§ Instructions to follow:
Down to the last line, copy the records below without any change.

§ Given information:
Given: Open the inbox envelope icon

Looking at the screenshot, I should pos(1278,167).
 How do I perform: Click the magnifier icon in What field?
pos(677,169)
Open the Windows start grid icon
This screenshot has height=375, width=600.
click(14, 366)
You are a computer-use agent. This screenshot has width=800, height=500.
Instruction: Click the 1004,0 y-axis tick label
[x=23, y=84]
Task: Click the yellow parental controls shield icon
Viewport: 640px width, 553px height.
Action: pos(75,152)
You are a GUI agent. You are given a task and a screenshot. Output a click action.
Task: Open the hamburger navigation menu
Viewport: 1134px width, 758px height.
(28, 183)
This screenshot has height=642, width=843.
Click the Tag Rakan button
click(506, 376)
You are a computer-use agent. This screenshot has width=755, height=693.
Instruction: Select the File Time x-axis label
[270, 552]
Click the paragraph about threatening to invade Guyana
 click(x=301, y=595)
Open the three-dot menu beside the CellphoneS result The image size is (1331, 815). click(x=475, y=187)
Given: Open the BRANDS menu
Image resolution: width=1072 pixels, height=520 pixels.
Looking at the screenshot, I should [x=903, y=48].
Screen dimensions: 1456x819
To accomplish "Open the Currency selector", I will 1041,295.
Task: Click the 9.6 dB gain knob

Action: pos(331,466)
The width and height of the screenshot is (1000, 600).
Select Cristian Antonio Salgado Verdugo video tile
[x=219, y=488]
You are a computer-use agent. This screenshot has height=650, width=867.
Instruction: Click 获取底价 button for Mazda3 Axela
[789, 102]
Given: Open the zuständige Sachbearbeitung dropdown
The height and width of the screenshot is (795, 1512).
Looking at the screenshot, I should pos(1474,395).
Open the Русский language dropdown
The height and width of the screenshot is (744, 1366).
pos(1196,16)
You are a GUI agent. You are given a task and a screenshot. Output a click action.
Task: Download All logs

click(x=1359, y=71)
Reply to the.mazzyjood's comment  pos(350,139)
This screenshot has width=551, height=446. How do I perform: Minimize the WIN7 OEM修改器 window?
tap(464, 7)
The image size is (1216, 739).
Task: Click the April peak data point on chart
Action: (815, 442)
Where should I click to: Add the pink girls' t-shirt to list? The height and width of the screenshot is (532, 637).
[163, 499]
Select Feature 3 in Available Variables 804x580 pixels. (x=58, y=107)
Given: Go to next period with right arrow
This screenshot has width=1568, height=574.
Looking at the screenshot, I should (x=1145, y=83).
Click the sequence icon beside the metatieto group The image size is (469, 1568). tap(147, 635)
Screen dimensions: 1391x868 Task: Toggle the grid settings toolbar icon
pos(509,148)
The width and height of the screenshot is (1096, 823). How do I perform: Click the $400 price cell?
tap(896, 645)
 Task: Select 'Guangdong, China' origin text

§ Solution to the exercise:
Given: Open the inbox envelope icon

Looking at the screenshot, I should pos(1278,167).
 How do I perform: Click the magnifier icon in What field?
pos(677,169)
Open the Windows start grid icon
This screenshot has height=375, width=600.
click(14, 366)
You are a computer-use agent. This screenshot has width=800, height=500.
Instruction: Click the 1004,0 y-axis tick label
[x=23, y=84]
Task: Click the yellow parental controls shield icon
Viewport: 640px width, 553px height.
Action: pos(75,152)
You are a GUI agent. You are given a task and a screenshot. Output a click action.
Task: Open the hamburger navigation menu
Viewport: 1134px width, 758px height.
(28, 183)
This screenshot has height=642, width=843.
Click the Tag Rakan button
click(506, 376)
You are a computer-use agent. This screenshot has width=755, height=693.
Instruction: Select the File Time x-axis label
[270, 552]
Click the paragraph about threatening to invade Guyana
 click(x=301, y=595)
Open the three-dot menu beside the CellphoneS result The image size is (1331, 815). click(x=475, y=187)
Given: Open the BRANDS menu
Image resolution: width=1072 pixels, height=520 pixels.
Looking at the screenshot, I should [x=903, y=48].
Screen dimensions: 1456x819
To accomplish "Open the Currency selector", I will 1041,295.
Task: Click the 9.6 dB gain knob

Action: pos(331,466)
The width and height of the screenshot is (1000, 600).
Select Cristian Antonio Salgado Verdugo video tile
[x=219, y=488]
You are a computer-use agent. This screenshot has height=650, width=867.
Instruction: Click 获取底价 button for Mazda3 Axela
[789, 102]
Given: Open the zuständige Sachbearbeitung dropdown
The height and width of the screenshot is (795, 1512).
Looking at the screenshot, I should pos(1474,395).
Open the Русский language dropdown
The height and width of the screenshot is (744, 1366).
pos(1196,16)
You are a GUI agent. You are given a task and a screenshot. Output a click action.
Task: Download All logs

click(x=1359, y=71)
Reply to the.mazzyjood's comment  pos(350,139)
This screenshot has width=551, height=446. How do I perform: Minimize the WIN7 OEM修改器 window?
tap(464, 7)
The image size is (1216, 739).
Task: Click the April peak data point on chart
Action: (815, 442)
Where should I click to: Add the pink girls' t-shirt to list? The height and width of the screenshot is (532, 637).
[163, 499]
Select Feature 3 in Available Variables 804x580 pixels. (x=58, y=107)
Given: Go to next period with right arrow
This screenshot has width=1568, height=574.
Looking at the screenshot, I should (x=1145, y=83).
Click the sequence icon beside the metatieto group The image size is (469, 1568). tap(147, 635)
Screen dimensions: 1391x868 Task: Toggle the grid settings toolbar icon
pos(509,148)
The width and height of the screenshot is (1096, 823). How do I perform: Click the $400 price cell?
tap(896, 645)
 Task: Select 'Guangdong, China' origin text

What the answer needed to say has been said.